_Problem to work on_
Copy out the listing below word for word, leaving out the pictures.

++++++

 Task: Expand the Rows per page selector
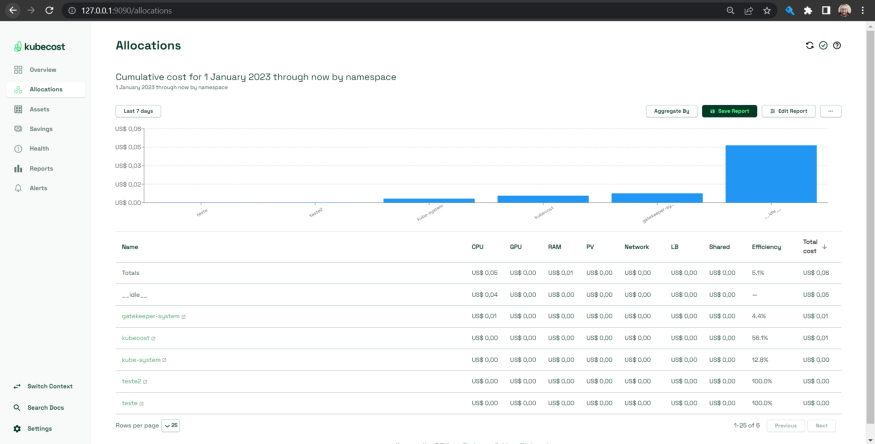click(x=170, y=425)
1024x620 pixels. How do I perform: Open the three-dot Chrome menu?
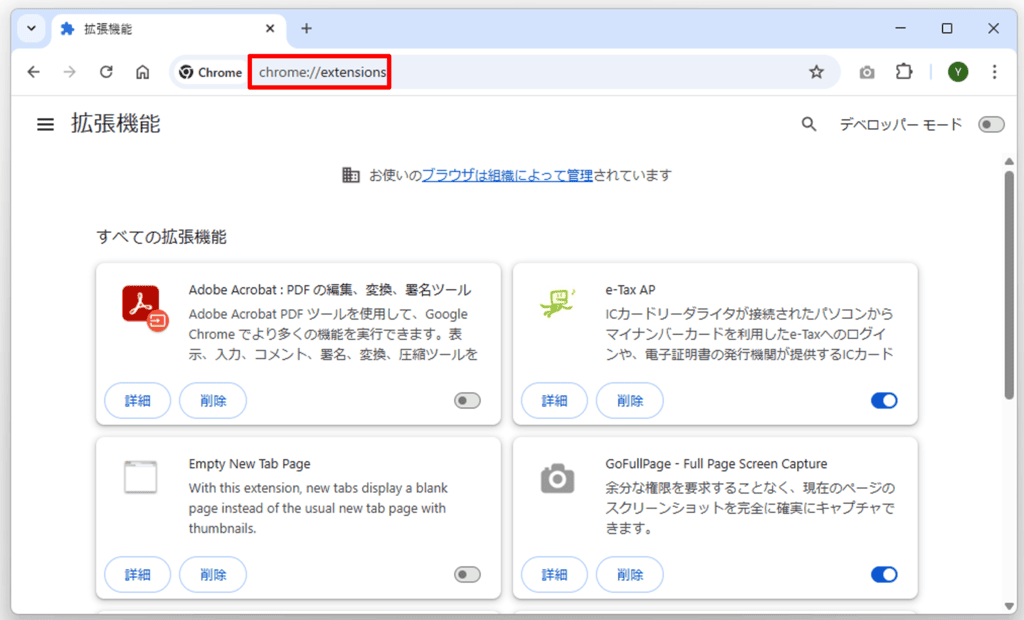click(x=993, y=71)
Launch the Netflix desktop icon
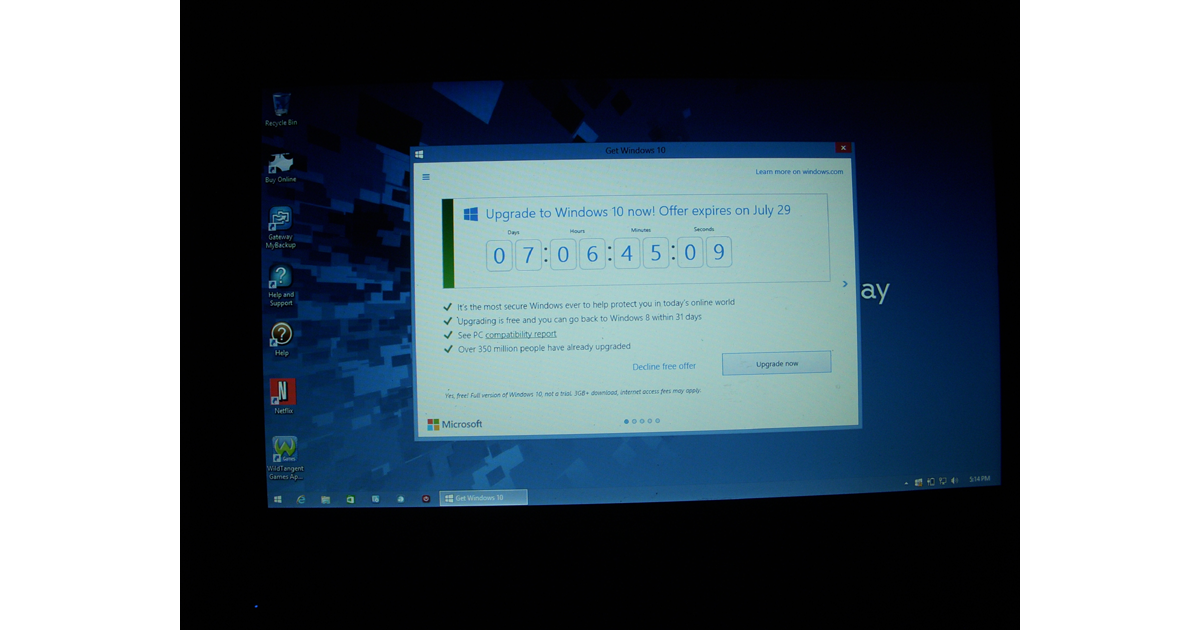This screenshot has height=630, width=1200. 283,392
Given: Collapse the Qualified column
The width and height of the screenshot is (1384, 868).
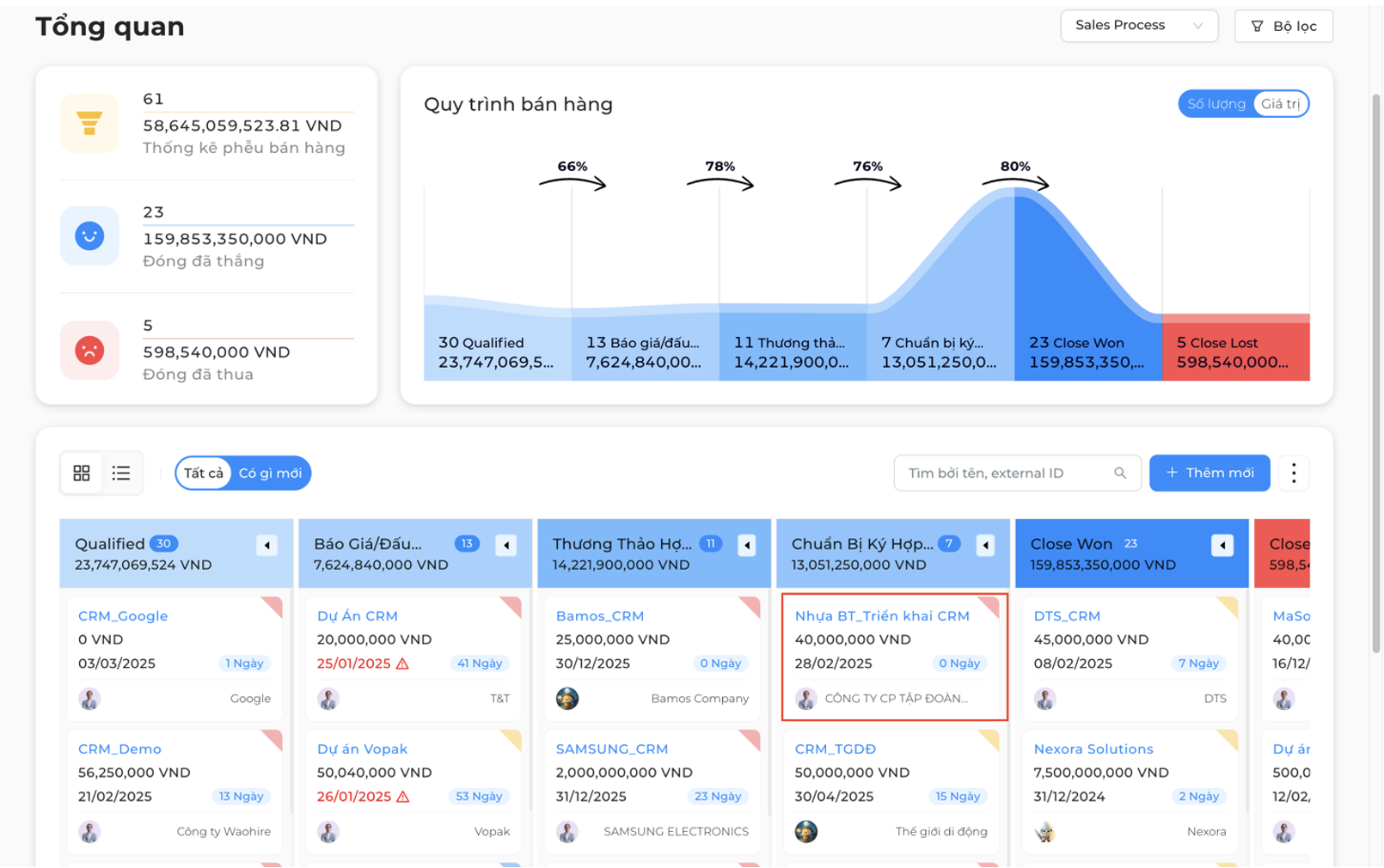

++++++

_The result_
 Task: Expand the Rows per page selector
click(x=170, y=425)
1024x620 pixels. How do I perform: Open the three-dot Chrome menu?
click(x=993, y=71)
Launch the Netflix desktop icon
This screenshot has height=630, width=1200. 283,392
Given: Collapse the Qualified column
The width and height of the screenshot is (1384, 868).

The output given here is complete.